The second scenario would be colonization of Europe, from the Middle East area, followed by the last glaciation events (Würm period), just before the expansion of primitive agriculture. The present distribution area of L. perenne would be the result of recolonization from several southern postglacial populations. In this case, the possible recolonization pathway could have followed three different directions: (i) a northern movement from all refugia (Spain, south of France, Italy and the Middle East), then (ii) an eastern migration from the Iberian peninsula and France to those countries located north-west of the Alps (groups 11, 1, 7, 5 and 6), and (iii) another migration from Italy to countries of groups 3, 9 and 10 which are located to the south-east of the Alps. In this scenario, the Alps would have acted as a natural barrier to gene flow. This may explain the existing relationships between some allele frequencies and longitude. Collections of L. perenne populations in the Sierra Nevada, in Southern Spain, and in the Lebanon mountains confirm the existence of postglacial relic flora which now remain at altitude in the extreme south of the present L. perenne distribution area.

This last scenario of recolonization has already been reported for different European forest trees species such as beech (Leonardi & Menozzi, 1996) and oak (Michaud et al., 1995; Zanetto & Kremer, 1995).
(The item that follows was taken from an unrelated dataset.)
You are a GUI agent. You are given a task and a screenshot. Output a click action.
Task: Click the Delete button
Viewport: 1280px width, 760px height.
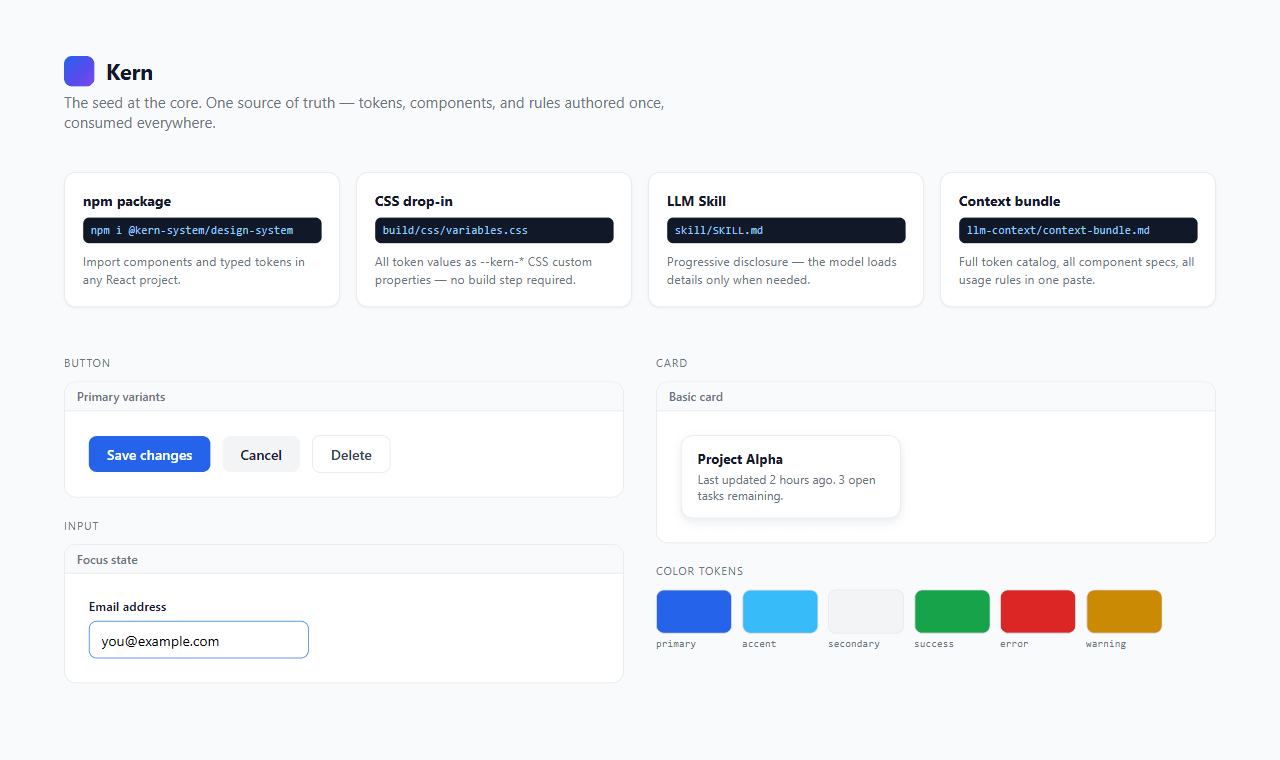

For oak, these authors used analysis of fossil pollen maps to confirm their hypothesis of primary refugia areas in Spain, Italy and the Middle East. Unfortunately, such palynological data do not exist for Lolium species, and it is thus difficult to confirm this scenario.

Conclusions

Considering previous studies and the present results, we can assume that L. perenne is probably derived from a limited number of L. rigidum populations which occurred in the Middle East. Thus, the collection and preservation of natural populations from this presumed ‘centre of origin’ should be recommended. In the case of in situ conservation, suitable sites should be found both in the Middle East and in Western countries. Moreover, other sites, intermittently located along the ‘migration routes’ should also be preserved.
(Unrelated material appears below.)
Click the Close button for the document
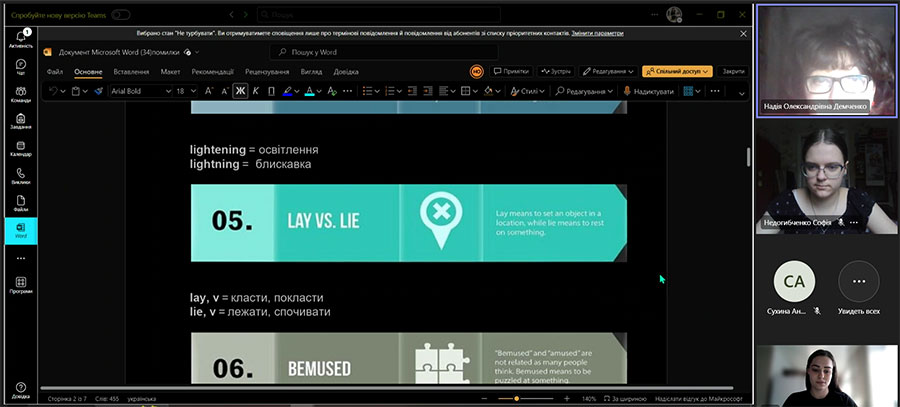The image size is (900, 407). tap(733, 71)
It is still quite difficult to choose between different scenarios to explain the present distribution area of L. perenne. Many arguments, based on molecular studies, favour the first hypothesis (extension with primitive agriculture), but, for a very short time-scale, the use of a molecular clock on our isozyme data is not sufficiently accurate to decide conclusively between the different scenarios. Geostatistical analyses are in progress on isozyme data, in order to confirm and describe in more detail the geographical patterns observed; the use of directional variograms should make it possible to detect the main direction of geographical variation and to choose between the scenario of extension with agriculture (mainly a longitudinal direction) and the postglacial recolonization hypothesis (mainly a latitudinal direction).

Finally, as the chloroplast genome is likely to reflect past colonization dynamics, a chloroplast DNA restriction polymorphism study is being undertaken in the same populations, in order to observe eventual divergence between chloroplast lineages. These complementary studies will be presented in further papers.